Saved data entries:
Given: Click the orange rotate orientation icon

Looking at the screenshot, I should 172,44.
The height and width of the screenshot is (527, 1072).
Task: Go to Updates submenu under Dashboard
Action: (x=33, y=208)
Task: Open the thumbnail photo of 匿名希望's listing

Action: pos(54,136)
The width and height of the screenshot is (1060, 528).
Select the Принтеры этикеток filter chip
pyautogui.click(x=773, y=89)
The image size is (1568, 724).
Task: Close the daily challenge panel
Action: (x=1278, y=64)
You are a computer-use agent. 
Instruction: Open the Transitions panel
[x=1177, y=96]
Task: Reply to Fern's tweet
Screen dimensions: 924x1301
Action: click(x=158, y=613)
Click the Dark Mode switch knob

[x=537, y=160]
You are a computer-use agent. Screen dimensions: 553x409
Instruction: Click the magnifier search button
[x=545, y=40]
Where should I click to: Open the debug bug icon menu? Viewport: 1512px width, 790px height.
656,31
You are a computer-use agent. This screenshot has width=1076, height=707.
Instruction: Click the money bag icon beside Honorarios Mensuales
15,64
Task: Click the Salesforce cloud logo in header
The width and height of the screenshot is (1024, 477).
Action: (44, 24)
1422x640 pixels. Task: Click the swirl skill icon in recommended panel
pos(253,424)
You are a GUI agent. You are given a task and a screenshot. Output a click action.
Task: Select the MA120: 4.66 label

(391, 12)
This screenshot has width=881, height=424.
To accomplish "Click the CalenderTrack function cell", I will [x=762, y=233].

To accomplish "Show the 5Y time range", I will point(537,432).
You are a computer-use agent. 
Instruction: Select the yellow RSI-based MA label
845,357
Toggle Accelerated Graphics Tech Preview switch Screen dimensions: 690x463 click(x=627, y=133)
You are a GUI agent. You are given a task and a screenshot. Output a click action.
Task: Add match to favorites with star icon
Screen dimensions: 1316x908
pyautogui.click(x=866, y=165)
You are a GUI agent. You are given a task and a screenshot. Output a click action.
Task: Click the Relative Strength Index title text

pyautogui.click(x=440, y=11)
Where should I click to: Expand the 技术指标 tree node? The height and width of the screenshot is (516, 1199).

_INSTRUCTIONS TO FOLLOW:_
Repeat all of the entries above exactly.

_WRITTEN SOLUTION:_
Given: Click the orange rotate orientation icon

Looking at the screenshot, I should 172,44.
The height and width of the screenshot is (527, 1072).
Task: Go to Updates submenu under Dashboard
Action: (x=33, y=208)
Task: Open the thumbnail photo of 匿名希望's listing

Action: pos(54,136)
The width and height of the screenshot is (1060, 528).
Select the Принтеры этикеток filter chip
pyautogui.click(x=773, y=89)
The image size is (1568, 724).
Task: Close the daily challenge panel
Action: (x=1278, y=64)
You are a computer-use agent. 
Instruction: Open the Transitions panel
[x=1177, y=96]
Task: Reply to Fern's tweet
Screen dimensions: 924x1301
Action: click(x=158, y=613)
Click the Dark Mode switch knob

[x=537, y=160]
You are a computer-use agent. Screen dimensions: 553x409
Instruction: Click the magnifier search button
[x=545, y=40]
Where should I click to: Open the debug bug icon menu? Viewport: 1512px width, 790px height.
656,31
You are a computer-use agent. This screenshot has width=1076, height=707.
Instruction: Click the money bag icon beside Honorarios Mensuales
15,64
Task: Click the Salesforce cloud logo in header
The width and height of the screenshot is (1024, 477).
Action: (44, 24)
1422x640 pixels. Task: Click the swirl skill icon in recommended panel
pos(253,424)
You are a GUI agent. You are given a task and a screenshot. Output a click action.
Task: Select the MA120: 4.66 label

(391, 12)
This screenshot has width=881, height=424.
To accomplish "Click the CalenderTrack function cell", I will [x=762, y=233].

To accomplish "Show the 5Y time range", I will point(537,432).
You are a computer-use agent. 
Instruction: Select the yellow RSI-based MA label
845,357
Toggle Accelerated Graphics Tech Preview switch Screen dimensions: 690x463 click(x=627, y=133)
You are a GUI agent. You are given a task and a screenshot. Output a click action.
Task: Add match to favorites with star icon
Screen dimensions: 1316x908
pyautogui.click(x=866, y=165)
You are a GUI agent. You are given a task and a screenshot. Output a click action.
Task: Click the Relative Strength Index title text

pyautogui.click(x=440, y=11)
Where should I click to: Expand the 技术指标 tree node? The height and width of the screenshot is (516, 1199).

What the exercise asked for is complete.